Salah satu penyedia jasa, Itho (40), mengaku penjualan turun drastis hingga 40% dibandingkan tahun lalu. "Biasanya H-7 Lebaran saya sudah bolak-balik ambil stok lagi. Sekarang, stok yang ada dari awal minggu pun belum habis setelah, " ujar dengan nada lesu.
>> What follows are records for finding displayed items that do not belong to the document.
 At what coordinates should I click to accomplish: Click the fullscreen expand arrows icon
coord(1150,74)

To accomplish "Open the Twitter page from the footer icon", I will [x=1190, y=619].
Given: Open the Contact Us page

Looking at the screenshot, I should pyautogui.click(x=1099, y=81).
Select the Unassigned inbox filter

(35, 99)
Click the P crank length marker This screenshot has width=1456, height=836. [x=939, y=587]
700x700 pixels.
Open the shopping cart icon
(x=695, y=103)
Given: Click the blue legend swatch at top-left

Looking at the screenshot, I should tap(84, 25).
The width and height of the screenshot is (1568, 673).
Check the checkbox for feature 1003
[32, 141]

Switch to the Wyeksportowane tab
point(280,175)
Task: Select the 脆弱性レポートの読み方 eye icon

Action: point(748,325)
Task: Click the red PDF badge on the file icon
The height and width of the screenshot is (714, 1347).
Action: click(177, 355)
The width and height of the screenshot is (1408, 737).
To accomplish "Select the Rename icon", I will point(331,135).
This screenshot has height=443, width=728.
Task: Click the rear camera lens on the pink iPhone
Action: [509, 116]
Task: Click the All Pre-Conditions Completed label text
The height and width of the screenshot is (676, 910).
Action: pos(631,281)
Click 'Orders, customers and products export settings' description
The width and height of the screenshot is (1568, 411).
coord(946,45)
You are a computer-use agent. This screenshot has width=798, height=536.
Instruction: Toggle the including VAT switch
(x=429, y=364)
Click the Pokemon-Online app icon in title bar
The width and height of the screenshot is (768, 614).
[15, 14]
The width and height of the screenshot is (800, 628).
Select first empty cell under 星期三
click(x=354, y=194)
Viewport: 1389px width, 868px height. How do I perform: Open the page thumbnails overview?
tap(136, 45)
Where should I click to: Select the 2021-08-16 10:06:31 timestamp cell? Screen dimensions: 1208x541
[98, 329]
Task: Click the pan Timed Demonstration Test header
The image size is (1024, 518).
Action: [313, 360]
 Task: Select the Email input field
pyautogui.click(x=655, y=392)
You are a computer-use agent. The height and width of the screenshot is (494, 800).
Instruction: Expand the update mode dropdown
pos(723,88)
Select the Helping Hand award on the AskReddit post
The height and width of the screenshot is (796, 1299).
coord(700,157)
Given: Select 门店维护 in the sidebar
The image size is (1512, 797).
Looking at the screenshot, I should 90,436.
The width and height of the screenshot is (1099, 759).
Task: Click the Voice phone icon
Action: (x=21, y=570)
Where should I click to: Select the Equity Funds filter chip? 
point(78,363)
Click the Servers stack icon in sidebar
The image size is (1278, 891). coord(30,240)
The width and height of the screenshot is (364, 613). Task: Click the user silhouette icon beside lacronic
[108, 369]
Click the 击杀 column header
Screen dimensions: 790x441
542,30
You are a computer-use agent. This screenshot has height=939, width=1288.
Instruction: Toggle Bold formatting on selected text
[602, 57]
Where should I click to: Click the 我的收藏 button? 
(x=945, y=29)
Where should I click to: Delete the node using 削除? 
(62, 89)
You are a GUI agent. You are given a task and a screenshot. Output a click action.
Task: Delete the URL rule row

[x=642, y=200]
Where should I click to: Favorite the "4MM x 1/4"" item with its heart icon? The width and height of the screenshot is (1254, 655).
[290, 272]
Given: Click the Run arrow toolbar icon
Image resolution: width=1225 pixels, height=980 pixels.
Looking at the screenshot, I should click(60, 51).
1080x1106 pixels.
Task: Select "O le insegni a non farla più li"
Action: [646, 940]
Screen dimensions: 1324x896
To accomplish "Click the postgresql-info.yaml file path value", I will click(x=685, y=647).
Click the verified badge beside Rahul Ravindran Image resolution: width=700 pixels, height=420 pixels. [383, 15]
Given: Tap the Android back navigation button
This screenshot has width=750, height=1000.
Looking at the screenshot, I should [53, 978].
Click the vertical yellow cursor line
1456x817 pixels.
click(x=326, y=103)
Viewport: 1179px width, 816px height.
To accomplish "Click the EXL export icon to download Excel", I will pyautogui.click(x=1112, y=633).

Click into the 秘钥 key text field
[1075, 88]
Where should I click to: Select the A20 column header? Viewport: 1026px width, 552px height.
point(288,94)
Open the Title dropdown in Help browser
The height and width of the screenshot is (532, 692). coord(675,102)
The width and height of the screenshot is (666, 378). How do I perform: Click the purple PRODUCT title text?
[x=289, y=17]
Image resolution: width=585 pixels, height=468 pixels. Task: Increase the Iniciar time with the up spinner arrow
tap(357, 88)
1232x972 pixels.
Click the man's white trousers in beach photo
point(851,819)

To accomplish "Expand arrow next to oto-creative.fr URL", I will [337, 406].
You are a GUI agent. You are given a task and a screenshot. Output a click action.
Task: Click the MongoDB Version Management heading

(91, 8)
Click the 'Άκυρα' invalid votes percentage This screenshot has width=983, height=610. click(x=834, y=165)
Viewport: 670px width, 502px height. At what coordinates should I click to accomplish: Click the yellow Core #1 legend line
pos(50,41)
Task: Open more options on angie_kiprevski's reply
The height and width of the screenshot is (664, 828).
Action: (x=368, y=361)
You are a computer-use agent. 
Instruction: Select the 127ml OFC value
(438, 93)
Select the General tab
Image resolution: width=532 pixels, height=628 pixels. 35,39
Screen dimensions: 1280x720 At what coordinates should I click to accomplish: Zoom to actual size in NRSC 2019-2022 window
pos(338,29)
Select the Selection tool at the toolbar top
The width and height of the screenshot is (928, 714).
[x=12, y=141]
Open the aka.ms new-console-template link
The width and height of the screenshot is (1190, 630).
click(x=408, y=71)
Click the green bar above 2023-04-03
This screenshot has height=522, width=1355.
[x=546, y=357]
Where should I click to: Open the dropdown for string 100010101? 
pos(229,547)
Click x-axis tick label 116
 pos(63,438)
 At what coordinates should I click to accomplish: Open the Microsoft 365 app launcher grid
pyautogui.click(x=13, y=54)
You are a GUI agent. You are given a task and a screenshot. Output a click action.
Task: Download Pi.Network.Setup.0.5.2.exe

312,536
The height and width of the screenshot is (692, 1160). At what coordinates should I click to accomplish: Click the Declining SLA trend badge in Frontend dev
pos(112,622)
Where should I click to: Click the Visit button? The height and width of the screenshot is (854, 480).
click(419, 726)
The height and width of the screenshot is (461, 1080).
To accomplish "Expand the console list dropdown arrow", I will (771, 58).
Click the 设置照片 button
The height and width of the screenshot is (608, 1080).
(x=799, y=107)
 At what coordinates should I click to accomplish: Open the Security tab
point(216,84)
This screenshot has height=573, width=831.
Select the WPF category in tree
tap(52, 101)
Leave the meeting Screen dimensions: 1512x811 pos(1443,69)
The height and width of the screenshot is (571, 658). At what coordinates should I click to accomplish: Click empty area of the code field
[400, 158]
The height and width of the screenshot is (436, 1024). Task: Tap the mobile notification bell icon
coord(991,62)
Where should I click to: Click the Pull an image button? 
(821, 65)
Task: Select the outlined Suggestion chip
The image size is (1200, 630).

Faktor Penyebab Lesunya Bisnis Uang Baru
Beberapa faktor ditengarai menjadi penyebab redupnya bisnis musiman ini:
- Digitalisasi ( QRIS dan Transfer): Masyarakat kini lebih gemar mengirim "THR" melalui dompet digital atau transfer bank. Selain lebih praktis, cara ini dianggap lebih aman karena tidak perlu membawa uang tunai dalam jumlah besar.
- Akses Perbankan yang Lebih Mudah: Program penukaran uang resmi dari Bank Indonesia (BI) dan perbankan konvensional yang makin masif, termasuk melalui kas keliling, membuat warga enggan membayar biaya admin (kurs) kepada penyedia jasa di pinggir jalan.
- Prioritas Pengeluaran: Kenaikan harga bahan pokok membuat masyarakat lebih memilih mengalokasikan dana untuk kebutuhan pangan dan transportasi mudik ketimbang menukarkan uang baru dengan biaya tambahan.
Tarif Admin yang Tak Lagi Menolong
Meskipun para penyedia jasa telah mematok tarif yang bersaing, rata-rata Rp10.000 hingga Rp15.000 per seratus ribu rupiah, hal tersebut belum cukup menarik minat warga. Sebagian besar pejalan kaki hanya melirik tanpa benar-benar berhenti untuk bertransaksi.
Kondisi ini menjadi sinyal kuat bahwa pergeseran gaya hidup menuju cashless society mulai menyentuh sendi-sendi tradisi lebaran yang paling akar rumput sekalipun.
Catatan: Bisnis jasa penukaran uang di pinggir jalan juga memiliki risiko hukum terkait keaslian uang dan syariat (riba) yang sering menjadi pertimbangan masyarakat dalam bertransaksi.